Tournament statistics
- Matches played: 4
- Goals scored: 138 (34.5 per match)
- Top scorer(s): Daniel Ferreia (20 Goals)

= 2014 Pan-American Korfball Championship =

The First Pan-American Korfball Championship was held in Brazil from January 31 to February 2, with 3 national teams in competition.

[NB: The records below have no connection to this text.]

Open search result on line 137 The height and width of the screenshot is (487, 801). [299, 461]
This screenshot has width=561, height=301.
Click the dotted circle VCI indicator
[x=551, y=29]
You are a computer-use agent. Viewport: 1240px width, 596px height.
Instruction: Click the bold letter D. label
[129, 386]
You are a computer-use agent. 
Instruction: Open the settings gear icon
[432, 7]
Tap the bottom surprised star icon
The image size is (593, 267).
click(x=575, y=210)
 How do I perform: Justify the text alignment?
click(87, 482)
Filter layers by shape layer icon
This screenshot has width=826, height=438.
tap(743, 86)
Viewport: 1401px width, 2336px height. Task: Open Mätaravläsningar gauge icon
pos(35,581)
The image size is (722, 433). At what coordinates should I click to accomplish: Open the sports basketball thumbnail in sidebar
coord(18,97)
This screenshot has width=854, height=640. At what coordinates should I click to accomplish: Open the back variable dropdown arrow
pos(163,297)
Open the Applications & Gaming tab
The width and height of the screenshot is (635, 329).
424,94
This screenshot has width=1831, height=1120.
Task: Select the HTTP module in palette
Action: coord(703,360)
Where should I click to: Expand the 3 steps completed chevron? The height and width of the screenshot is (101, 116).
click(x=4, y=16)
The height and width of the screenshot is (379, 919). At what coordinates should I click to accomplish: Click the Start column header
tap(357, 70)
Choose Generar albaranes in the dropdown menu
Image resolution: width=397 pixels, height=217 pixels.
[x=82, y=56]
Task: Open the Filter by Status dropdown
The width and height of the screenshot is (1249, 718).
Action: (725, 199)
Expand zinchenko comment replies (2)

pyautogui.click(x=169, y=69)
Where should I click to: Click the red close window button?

Originally 4 national teams were to compete until the withdrawal of Argentina (for financial reasons), so spare match fixtures were played against a second Brazil team, who played their matches out of the competition.

The tournament also served as an American qualifier for the 2015 Korfball World Championship, with the top nation qualifying for the world championship.

==Group stage==
The Group stage was held on January 31 and February 1.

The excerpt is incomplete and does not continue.